The true adventures of David Fairchild, a turn-of-the-century food explorer who traveled the globe and introduced diverse crops like avocados, mangoes, seedless grapes—and thousands more—to the American plate. “Fascinating.”—The New York Times Book Review • “Fast-paced adventure writing.”—The Wall Street Journal • “Richly descriptive.”—Kirkus • “A must-read for foodies.”—HelloGiggles In the nineteenth century, American meals were about subsistence, not enjoyment. But as a new century approached, appetites broadened, and David Fairchild, a young botanist with an insatiable lust to explore and experience the world, set out in search of foods that would enrich the American farmer and enchant the American eater. Kale from Croatia, mangoes from India, and hops from Bavaria. Peaches from China, avocados from Chile, and pomegranates from Malta. Fairchild’s finds weren’t just limited to food: From Egypt he sent back a variety of cotton that revolutionized an industry, and via Japan he introduced the cherry blossom tree, forever brightening America’s capital. Along the way, he was arrested, caught diseases, and bargained with island tribes. But his culinary ambition came during a formative era, and through him, America transformed into the most diverse food system ever created. “Daniel Stone draws the reader into an intriguing, seductive world, rich with stories and surprises. The Food Explorer shows you the history and drama hidden in your fruit bowl.

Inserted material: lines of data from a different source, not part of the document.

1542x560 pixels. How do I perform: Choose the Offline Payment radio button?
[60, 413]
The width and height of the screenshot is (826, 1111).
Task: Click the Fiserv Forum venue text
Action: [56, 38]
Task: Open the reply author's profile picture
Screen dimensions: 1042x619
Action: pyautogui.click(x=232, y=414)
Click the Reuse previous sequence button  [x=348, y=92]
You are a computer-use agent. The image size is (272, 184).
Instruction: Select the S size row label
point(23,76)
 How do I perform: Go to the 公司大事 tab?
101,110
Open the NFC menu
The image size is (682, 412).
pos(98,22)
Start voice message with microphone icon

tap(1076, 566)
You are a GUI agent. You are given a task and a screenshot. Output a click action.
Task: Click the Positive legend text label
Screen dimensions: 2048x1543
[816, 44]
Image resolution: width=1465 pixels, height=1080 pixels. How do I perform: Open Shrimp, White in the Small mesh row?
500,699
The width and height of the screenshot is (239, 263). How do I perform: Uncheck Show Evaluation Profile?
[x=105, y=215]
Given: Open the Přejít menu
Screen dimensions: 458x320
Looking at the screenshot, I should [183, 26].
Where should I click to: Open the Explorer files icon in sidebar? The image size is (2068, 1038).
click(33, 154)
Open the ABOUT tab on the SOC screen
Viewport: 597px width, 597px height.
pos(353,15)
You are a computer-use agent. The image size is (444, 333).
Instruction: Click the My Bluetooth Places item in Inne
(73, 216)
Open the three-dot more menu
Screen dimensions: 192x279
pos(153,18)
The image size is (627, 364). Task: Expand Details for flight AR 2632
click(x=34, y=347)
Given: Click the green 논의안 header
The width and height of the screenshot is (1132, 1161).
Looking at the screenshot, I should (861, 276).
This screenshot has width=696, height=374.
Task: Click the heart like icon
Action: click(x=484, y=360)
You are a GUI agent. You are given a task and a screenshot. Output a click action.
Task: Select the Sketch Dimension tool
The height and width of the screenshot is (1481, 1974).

It’s a delicious piece of writing.”—Susan Orlean, New York Times bestselling author of The Orchid Thief and The Library Book

The Constant Gardener

The Constant Gardener
Author :
Publisher : Simon and Schuster
Total Pages : 499
Release :
ISBN-10 : 9780743215824
ISBN-13 : 0743215826
Rating : 4/5 (24 Downloads)

Synopsis The Constant Gardener by : John le Carre

The Constant Gardener is a magnificent exploration of the new world order by New York Times bestselling author John le Carré, one of the most compelling and elegant storytellers of our time. The novel opens in northern Kenya with the gruesome murder of Tessa Quayle -- young, beautiful, and dearly beloved to husband Justin. When Justin sets out on a personal odyssey to uncover the mystery of her death, what he finds could make him not only a suspect among his own colleagues, but a target for Tessa's killers as well. A master chronicler of the betrayals of ordinary people caught in political conflict, John le Carré portrays the dark side of unbridled capitalism as only he can. In The Constant Gardener he tells a compelling, complex story of a man elevated through tragedy, as Justin Quayle -- amateur gardener, aging widower, and ineffectual bureaucrat -- discovers his own natural resources and the extraordinary courage of the woman he barely had time to love.